**The task:**
Copy nothing from the entries below except the lines from the one containing "Task: Switch to the 首页 tab" through the one containing "Task: Click the blue orb above skill slots", and copy those exactly.

**Information:**
__________________________________________________
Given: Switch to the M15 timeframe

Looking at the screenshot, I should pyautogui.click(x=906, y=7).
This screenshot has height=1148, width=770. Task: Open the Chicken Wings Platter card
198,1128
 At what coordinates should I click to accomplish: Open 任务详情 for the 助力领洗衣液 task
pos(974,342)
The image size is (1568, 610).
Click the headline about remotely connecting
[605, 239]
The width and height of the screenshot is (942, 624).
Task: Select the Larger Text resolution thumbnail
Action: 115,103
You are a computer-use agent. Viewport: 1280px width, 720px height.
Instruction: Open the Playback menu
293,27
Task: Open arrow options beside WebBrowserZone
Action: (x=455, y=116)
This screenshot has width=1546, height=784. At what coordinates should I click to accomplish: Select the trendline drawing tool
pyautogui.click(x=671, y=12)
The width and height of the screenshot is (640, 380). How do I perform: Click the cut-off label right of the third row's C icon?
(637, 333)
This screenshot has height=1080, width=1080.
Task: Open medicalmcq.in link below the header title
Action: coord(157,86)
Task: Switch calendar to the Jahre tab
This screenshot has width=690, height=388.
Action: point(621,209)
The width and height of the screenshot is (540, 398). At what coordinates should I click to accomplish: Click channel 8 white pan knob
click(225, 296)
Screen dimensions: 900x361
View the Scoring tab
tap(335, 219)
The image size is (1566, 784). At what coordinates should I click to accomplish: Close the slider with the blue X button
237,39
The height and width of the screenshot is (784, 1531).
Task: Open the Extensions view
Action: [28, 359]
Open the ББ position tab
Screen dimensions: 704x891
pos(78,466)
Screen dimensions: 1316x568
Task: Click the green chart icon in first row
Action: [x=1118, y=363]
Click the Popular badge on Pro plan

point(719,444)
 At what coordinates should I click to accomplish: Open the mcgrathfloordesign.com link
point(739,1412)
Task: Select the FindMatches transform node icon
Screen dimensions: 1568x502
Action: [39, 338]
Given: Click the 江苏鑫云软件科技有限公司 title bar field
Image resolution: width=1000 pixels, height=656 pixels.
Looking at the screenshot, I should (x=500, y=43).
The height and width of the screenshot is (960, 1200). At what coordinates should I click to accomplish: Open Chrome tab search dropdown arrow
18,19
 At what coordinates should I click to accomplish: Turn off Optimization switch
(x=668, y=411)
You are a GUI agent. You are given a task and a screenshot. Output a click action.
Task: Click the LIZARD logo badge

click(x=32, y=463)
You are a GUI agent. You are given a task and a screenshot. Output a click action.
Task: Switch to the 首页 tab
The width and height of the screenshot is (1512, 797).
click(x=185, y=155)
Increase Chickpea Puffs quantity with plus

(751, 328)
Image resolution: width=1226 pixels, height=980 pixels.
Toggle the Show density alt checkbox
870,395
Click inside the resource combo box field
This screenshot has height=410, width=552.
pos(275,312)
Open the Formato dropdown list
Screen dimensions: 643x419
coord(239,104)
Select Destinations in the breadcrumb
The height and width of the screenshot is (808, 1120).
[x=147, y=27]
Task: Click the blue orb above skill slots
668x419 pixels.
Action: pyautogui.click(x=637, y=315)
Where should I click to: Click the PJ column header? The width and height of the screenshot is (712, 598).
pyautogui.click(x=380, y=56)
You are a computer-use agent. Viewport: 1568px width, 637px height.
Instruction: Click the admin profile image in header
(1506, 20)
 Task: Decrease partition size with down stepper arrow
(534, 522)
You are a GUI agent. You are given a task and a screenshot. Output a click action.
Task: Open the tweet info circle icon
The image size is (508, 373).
__________________________________________________
**Reply:**
Task: Switch to the 首页 tab
The width and height of the screenshot is (1512, 797).
click(x=185, y=155)
Increase Chickpea Puffs quantity with plus

(751, 328)
Image resolution: width=1226 pixels, height=980 pixels.
Toggle the Show density alt checkbox
870,395
Click inside the resource combo box field
This screenshot has height=410, width=552.
pos(275,312)
Open the Formato dropdown list
Screen dimensions: 643x419
coord(239,104)
Select Destinations in the breadcrumb
The height and width of the screenshot is (808, 1120).
[x=147, y=27]
Task: Click the blue orb above skill slots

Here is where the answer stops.